Once she explained to her parents what it was all about, they told her that if she did this, she should take it seriously and have a platform and do all the right things, with a real purpose. “We finally agreed that I should do this, and I started by winning the North Dakota Miss Agriculture for 2022,” Maci said.

She received a sponsorship from the Stockmen’s Association that enabled her to go to the national competition in Ohio. She competed against 8 other women in a variety of categories. In the essay portion, she addressed farm safety —and ended up with the national title.

“This organization has only been around for three years. In those three years there have been two queens from Ohio and one from Pennsylvania. I am the first one from the Midwest. I’m hoping I can put a spotlight on our little section of the U.S,” she said.

She plans to participate in several parades and fairs. She will be at the North Dakota State Fair and also has meetings scheduled with SBARE—State Board of Agricultural Research and Extension that her father is involved with. “He will be taking me to these meetings so I can get more into that serious side of agriculture,” she explains.

“I hope to go to different schools and talk about my platform, which is farm safety. I put together a presentation as North Dakota Miss Agriculture and did some presentations at North Dakota schools, but now I am hoping to do presentations at other schools, at least in surrounding states like South Dakota, Minnesota and Montana. I want to get the message of farm safety out there,” she said.

She pitched this platform because she lost her older brother when she was 10, in a farming accident. “If I can save even just one other person’s brother, father, son, grandchild or other family member, then my job will be complete and my brother’s death won’t be in vain,” she said.

“Farm accidents are called accidents for a reason. They are unexpected, but when they happen we need to be prepared.” Some accidents are preventable and some are not; they just happen—when a person is in the wrong place at the wrong time.

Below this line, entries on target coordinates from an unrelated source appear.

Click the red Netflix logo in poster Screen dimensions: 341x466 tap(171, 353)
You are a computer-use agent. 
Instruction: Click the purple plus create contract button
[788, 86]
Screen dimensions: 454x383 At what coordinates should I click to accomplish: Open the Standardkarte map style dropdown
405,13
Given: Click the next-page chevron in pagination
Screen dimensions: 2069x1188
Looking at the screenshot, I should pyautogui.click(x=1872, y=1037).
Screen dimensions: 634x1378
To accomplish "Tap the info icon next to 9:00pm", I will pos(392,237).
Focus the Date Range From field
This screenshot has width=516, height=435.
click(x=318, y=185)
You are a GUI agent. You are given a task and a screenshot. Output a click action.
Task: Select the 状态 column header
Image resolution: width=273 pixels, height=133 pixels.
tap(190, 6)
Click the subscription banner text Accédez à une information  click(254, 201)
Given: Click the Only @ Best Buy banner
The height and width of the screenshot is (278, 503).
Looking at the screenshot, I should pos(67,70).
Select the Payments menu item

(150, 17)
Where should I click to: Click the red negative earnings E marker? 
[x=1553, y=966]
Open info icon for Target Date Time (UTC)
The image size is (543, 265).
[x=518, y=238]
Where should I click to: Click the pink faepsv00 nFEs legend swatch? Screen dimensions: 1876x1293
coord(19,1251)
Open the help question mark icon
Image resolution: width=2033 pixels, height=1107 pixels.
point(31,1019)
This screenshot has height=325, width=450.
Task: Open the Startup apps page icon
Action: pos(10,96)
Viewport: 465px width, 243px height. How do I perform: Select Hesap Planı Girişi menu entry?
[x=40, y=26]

“That’s what happened with my brother. He was electrocuted when he put the sprayer booms up on a high crop sprayer. Even though he was far enough away from the power line, the wind blew the line closer to the boom and it arced to the sprayer. When he started to get out of the machine, he stepped on the metal plate and the electricity went through him. Sure, he could have kept the sprayer a little farther from the power line, but these things happen fast—like a cow suddenly turning on you and you don’t have time to get out of the way,” Maci said.

Some things you can be a little bit prepared for, always keeping safety in mind. “Know your exit points, for instance, when working cattle—which way you could go, to try to get away if something happened. Try to think ahead. Yet some accidents still happen and you also need to know what to do after it happens,” she explains.

There are many educational and certification programs about safety, but until you are faced with a dangerous situation and are in that moment, you really don’t know what you are going to do—how you are going to respond. “It helps to talk about it more, and this is what I want to do.”

She hopes to do presentations at schools during her term as Miss Agriculture USA, juggling that with being a fulltime college student. After she gets her degree she plans to go into a radio career.

“I fell in love with that as a senior in high school. My backup plan is publishing, but I really want to work in radio because I love that connection with people and being able to talk to them and broadcast on a large scale. I also love music so that’s a bonus, but I think radio would be my perfect job.”